Distinguishing Evil and Insanity : The Role of Intentions in Ethics

AFTER a little reflection, it is clear that the morality of a person who carries out an action doesn’t just depend on the action itself, but rather depends on the state of mind of the person who performs it. This holds for pretty much every commonly used definition of morality. Suppose, for example, that I was tricked into believing that giving money to a certain charity would help the poor, when in fact the donation was being funneled to gangsters. Generally, Christians, Buddhists, Utilitarians, Kantians, and most everyone else is in agreement that, although the consequences of my action were bad, I am not not bad for carrying out the action because I misunderstood the action’s nature. On the other hand, if I willingly chose to fund gangsters, almost everyone would be in agreement that the action would reflect poorly on my character, even if the net result of such funding was essentially the same as in the case where I thought I was donating to charity. To give another example, there are very few who would say that a person is good for giving money to the poor merely to impress a good looking date, whereas many would call the person good if they donated out of genuine concern for the welfare of others. Hence, pretty much however one defines ethics, there is widespread agreement that it is not our actions themselves that define how good we are, but rather the intentions underlying our actions. An action (e.g. giving money to charity) is compatible with us being a good person if our thoughts that motivate us to carry it out are considered good (e.g. a desire to help others), but may have no effect on our goodness or even make us a worse person if the motivating thoughts are considered bad (e.g. a desire to help only myself).
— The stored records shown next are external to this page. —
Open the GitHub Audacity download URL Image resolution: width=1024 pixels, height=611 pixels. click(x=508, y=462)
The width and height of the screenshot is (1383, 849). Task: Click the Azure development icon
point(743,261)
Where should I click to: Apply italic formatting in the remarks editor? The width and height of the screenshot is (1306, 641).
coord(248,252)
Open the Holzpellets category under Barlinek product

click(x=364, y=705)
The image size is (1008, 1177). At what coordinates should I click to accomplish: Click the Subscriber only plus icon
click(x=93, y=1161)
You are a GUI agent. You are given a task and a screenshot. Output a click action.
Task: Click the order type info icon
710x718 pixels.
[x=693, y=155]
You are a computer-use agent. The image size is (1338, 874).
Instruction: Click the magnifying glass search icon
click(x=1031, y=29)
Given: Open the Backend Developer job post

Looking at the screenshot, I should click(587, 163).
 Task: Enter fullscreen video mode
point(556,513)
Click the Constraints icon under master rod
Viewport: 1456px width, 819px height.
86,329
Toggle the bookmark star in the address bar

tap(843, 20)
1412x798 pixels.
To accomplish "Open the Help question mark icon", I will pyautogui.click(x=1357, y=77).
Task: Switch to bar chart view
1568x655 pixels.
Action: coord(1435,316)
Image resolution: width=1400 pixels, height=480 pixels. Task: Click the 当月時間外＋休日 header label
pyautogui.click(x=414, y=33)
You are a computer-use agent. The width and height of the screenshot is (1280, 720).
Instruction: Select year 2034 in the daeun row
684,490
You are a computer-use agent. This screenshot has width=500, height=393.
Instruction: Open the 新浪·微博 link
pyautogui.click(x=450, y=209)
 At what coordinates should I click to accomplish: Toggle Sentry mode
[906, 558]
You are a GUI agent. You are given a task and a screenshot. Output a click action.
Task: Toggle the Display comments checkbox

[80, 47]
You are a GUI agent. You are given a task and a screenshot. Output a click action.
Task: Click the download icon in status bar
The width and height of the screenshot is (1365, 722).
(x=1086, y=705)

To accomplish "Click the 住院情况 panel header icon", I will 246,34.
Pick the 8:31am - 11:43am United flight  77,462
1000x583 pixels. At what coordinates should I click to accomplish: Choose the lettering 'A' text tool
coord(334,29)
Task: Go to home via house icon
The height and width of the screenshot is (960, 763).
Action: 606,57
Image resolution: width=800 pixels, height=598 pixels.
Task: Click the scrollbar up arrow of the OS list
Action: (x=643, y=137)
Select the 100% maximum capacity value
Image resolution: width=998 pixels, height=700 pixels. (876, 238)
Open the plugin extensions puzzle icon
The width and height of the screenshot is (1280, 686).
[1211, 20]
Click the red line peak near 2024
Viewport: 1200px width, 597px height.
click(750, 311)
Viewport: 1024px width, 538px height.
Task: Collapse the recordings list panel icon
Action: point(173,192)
What is curious is that while there is little dispute that it is legitimate to evaluate the goodness of people based on the goodness of their intentions rather than on the goodness of the consequences of their actions, many people are not willing to carry this logic out to its ultimate, somewhat startling conclusion, namely that a number of people that are generally thought of as “evil” may not really be, and in some cases, may even be “good”.

To illustrate this point, consider the hypothetical case of a person who is schizophrenic, and whose delusional thinking has led him to believe that the only way to save the world from unprecedented disaster is to blow up a certain office building while it’s full of workers. If this man were to carry out this terrible act, our instincts would inevitably be to label him as evil, whereas his intentions could demonstrate that he is quite the opposite. If he not only did not want to blow up the building, but was in fact repulsed by the idea of hurting other people, and only carried out the bombing due to his mistaken belief about the action saving the world, then it seems as though he was in fact being genuinely good rather than evil since his intentions were very good, and he likely underwent enormous stress and effort (including overcoming his psychological revulsion to murder) only for the purpose of doing what he felt was right.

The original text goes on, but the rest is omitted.